To calculate percent yield using this equation, it is not necessary to use a particular unit of measurement (moles, mL, g etc.), but it is important that the two values being compared are consistent in units. The theoretical yield of a reaction is 100 percent, but this value becomes nearly impossible to achieve due to limitations.

To accurately calculate the yield, the equation needs to be balanced. Next, identify the limiting reagent. Then the theoretical yield of the product can be determined and, finally, compared to the actual yield. Then, percent yield can be calculated.

Example: In some chemical reactions, the provided reactant does not always correspond to its stoichiometric ratio. This means, we will run out of one of the reactants and still leave another reactant. The former reactant is known as a limiting reagent. The limiting reagent determines the amount of product to be produced by a chemical reaction. Here we will discuss how to determine the limiting reagents through the following example:

4 NH_3(g) +  5 O_2(g) →  4 NO_(g) +  6 H₂O_(l)
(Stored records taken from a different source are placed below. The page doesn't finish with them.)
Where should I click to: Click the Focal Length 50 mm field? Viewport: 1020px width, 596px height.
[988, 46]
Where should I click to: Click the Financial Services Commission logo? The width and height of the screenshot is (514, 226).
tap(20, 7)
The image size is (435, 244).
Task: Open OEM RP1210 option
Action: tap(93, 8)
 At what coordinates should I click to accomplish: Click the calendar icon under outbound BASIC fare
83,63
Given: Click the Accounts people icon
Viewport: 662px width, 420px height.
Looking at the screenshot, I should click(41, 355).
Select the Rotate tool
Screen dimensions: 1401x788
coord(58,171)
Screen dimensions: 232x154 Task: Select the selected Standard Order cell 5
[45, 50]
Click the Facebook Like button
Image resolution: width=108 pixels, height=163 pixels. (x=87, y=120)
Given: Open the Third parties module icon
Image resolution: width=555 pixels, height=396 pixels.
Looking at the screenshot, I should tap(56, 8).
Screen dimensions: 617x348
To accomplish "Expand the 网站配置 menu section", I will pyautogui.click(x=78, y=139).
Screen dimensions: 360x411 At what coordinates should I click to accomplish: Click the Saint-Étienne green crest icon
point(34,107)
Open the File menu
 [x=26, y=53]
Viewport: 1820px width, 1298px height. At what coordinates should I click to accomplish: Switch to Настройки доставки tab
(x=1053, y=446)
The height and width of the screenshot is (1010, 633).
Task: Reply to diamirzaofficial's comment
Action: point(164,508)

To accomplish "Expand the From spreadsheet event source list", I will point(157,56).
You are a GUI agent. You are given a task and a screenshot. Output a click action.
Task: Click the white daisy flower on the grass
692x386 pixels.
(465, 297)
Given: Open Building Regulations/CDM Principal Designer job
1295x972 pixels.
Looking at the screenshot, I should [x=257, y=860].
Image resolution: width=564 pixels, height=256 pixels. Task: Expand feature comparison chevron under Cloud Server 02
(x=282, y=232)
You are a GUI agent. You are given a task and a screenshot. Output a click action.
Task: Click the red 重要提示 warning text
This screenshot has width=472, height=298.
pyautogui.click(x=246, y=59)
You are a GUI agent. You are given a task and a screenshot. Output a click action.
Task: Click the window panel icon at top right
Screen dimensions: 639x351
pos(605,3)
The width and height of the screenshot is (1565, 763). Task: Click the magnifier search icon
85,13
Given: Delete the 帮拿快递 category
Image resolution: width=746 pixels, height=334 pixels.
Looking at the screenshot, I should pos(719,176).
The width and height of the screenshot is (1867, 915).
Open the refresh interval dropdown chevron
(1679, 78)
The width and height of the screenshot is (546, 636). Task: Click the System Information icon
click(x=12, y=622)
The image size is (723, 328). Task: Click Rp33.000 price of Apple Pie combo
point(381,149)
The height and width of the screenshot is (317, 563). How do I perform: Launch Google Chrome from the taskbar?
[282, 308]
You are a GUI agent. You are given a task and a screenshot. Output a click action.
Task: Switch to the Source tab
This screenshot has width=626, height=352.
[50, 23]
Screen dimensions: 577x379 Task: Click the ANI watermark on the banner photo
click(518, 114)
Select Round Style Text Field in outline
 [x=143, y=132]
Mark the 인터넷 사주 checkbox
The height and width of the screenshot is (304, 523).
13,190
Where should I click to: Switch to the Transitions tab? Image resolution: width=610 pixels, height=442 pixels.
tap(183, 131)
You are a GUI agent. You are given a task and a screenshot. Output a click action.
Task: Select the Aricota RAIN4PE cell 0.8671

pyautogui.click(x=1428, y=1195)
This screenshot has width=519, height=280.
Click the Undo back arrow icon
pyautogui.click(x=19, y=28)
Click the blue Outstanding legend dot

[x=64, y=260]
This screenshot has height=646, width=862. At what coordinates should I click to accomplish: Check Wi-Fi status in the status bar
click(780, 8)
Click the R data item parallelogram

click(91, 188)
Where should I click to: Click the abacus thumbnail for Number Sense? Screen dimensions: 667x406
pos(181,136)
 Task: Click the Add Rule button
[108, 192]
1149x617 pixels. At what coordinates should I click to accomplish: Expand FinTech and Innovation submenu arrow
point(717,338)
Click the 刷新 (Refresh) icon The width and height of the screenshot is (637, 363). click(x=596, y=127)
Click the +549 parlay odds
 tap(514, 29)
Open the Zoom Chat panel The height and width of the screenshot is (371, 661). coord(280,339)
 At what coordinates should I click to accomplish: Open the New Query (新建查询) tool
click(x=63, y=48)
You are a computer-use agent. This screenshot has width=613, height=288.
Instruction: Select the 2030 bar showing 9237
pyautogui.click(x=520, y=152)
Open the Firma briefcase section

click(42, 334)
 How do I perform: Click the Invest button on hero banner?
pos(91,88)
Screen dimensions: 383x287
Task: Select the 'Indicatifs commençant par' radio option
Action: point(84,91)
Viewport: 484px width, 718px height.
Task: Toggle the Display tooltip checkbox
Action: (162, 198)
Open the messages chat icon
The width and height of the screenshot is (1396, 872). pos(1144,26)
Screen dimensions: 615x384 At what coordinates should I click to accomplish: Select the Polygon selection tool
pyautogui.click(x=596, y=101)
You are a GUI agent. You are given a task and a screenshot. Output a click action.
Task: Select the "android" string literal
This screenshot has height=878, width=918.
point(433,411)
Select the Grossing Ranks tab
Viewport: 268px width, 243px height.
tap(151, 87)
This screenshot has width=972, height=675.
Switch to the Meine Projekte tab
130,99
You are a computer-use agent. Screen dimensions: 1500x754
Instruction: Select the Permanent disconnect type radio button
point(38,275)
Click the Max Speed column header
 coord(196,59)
We start with 100 grams of ammonia gas which is reacted with 100 grams of oxygen gas. Which reactants are limiting reagents? How many grams of nitrogen monoxide (NO) gas can be produced?

To determine which reactants are limiting reagents, we can use a ratio (mole ratio) to the reaction coefficient. We calculate the number of moles each and then divide by their respective reaction coefficients based on equations of equalizing chemical reactions. The ratio of moles to the smallest coefficients is a limiting reagent.

Mol NH₃ = 100 gram/17,024 gram.mol^-1 = 5,874 mol

Mol NH₃/coefficient NH₃ = 5,874/4 = 1,468

Mol O₂ = 100 grams/32,00 grams.mol^-1 = 3,125 mol

Mol O₂/ coefficient O₂ = 3,125/5 = 0,625

The ammonia gas has a ratio of mole to the coefficient of 1.468. Meanwhile, oxygen gas has a value of ratio of 0.625. Thus, oxygen gas is a limiting reagent. The calculation of the product to be produced depends on the oxygen gas mole.

The stoichiometric ratio of NO to O₂ is 4: 5

Mol O₂ :  Mol NO  =  Reaction coefficient O₂ :  Reaction coefficient NO

3,125 : Mol NO = 5 : 4

Mol NO = 4/5 x Mol O₂ = 4/5 x 3,125 mol = 2,5 mol NO

Mass NO = mol NO x Ar NO = 2,5 mol NO x 30,00 grams NO/mol NO = 75,00 grams NO

Value 75,00 grams NO is a theoretical result. If the real result is 70.00 grams, the percentage of the reaction product is equal to (70,00 grams/75,00 grams) x 100 % = 93,33%.

We can also calculate how much ammonia gas is left. The mole gas calculations of ammonia used in the reaction depend on the mole of oxygen gas as a limiting reagent.

The stoichiometric ratio of NH₃ to O_{2 is} 4 : 5

Mol O₂ :  Mol NH₃ =  Reaction coefficient O₂ :  Reaction coefficient NH₃

3,125 : Mol NH₃= 5 : 4

Mol NH₃ = 4/5 x Mol O₂ = 4/5 x 3,125 mol = 2,5 mol NH₃

Mass NH₃ = mol NH₃ x Ar NH₃ = 2,5 mol NH₃ x 17,024 grams NH₃/mol NH₃ = 42,56 grams NH₃

Thus, the amount of ammonia gas remaining (not used) is as much as 100 grams - 42.56 grams = 57.44 grams.